In explaining other such instances that strengthen the grounds for the Taliban to carry out the war, Durrani said that last October, Americans forces wrongly targeted a convoy in her district, Maruf, that was carrying civilians. “So, as activists, how do we give legitimacy to a war which robs people of their families?” she asked.
The Path Ahead
Now, as the U.S. grows closer to a peace deal with the Taliban and prepares to withdraw 5,000 troops from Afghanistan, experts remind us that until the civilian death toll stops, peace on the ground remains a dream.

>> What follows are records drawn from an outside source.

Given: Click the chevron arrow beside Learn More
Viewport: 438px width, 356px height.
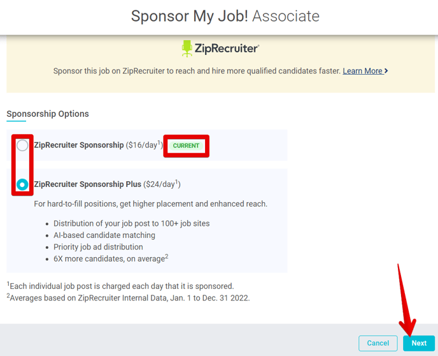Looking at the screenshot, I should coord(386,71).
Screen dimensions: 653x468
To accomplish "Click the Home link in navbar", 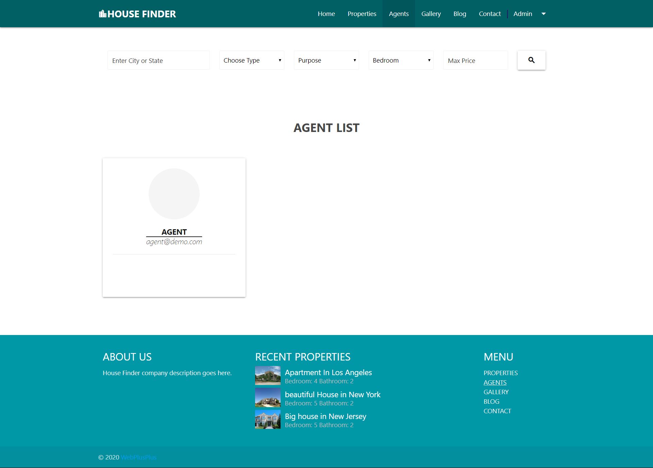I will [326, 14].
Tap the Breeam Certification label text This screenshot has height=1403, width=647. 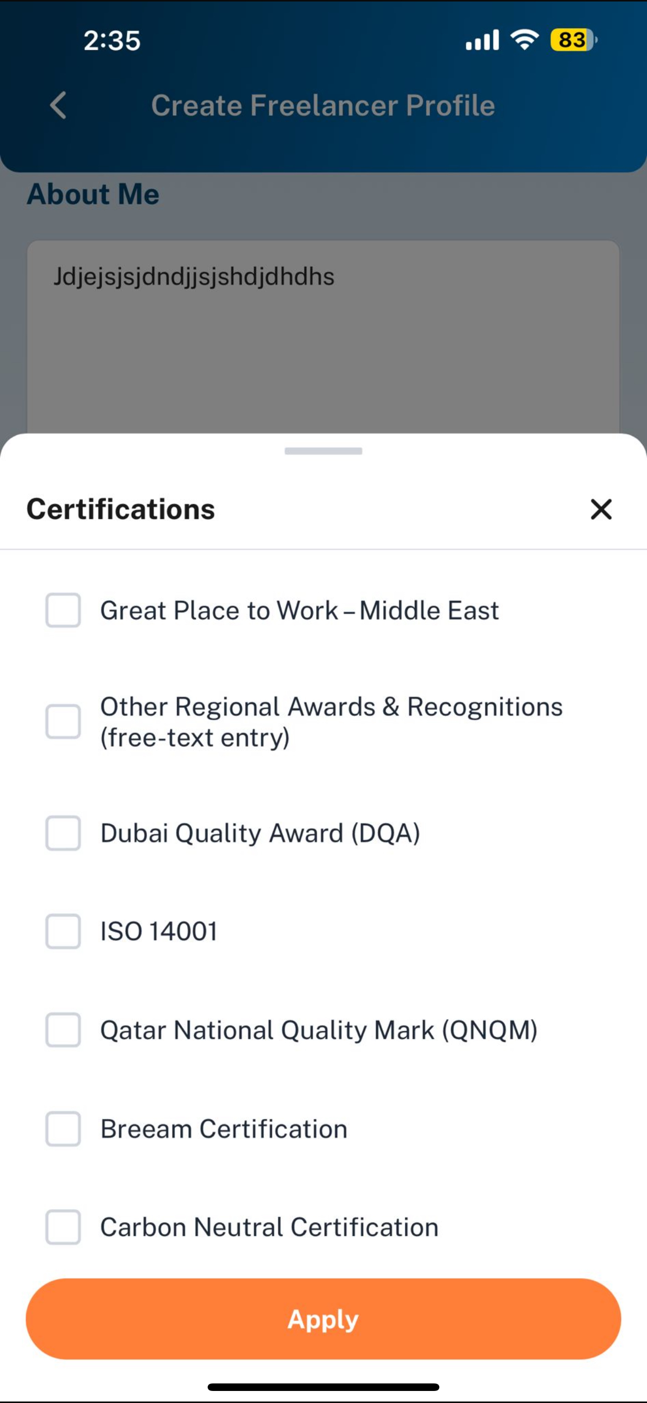pyautogui.click(x=224, y=1129)
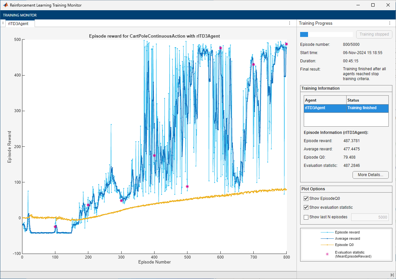The image size is (396, 279).
Task: Open the plot area three-dot options menu
Action: 290,23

Durrani urges the U.S. to stop looking at its activities in Afghanistan as a project. “We need a sustainable, long-term development plan,” she said. “And the U.S. should not bargain away many of the freedoms, especially those that women have achieved in the past few years, to the Taliban.”
Jawed pointed out that a key player — the elected Afghan government — has been sidelined from the peace talks. “Unless the Afghan people whose representation is made by the government joins the peace talks, neither the war nor the civilian casualties will end,” he said, adding that the Taliban must agree to a ceasefire and to a power-sharing agreement with the Afghan government.
Now that Trump has called off peace talks, it remains to be seen what the pause means for the Afghan region as a whole and the future of U.S. troop withdrawal plans.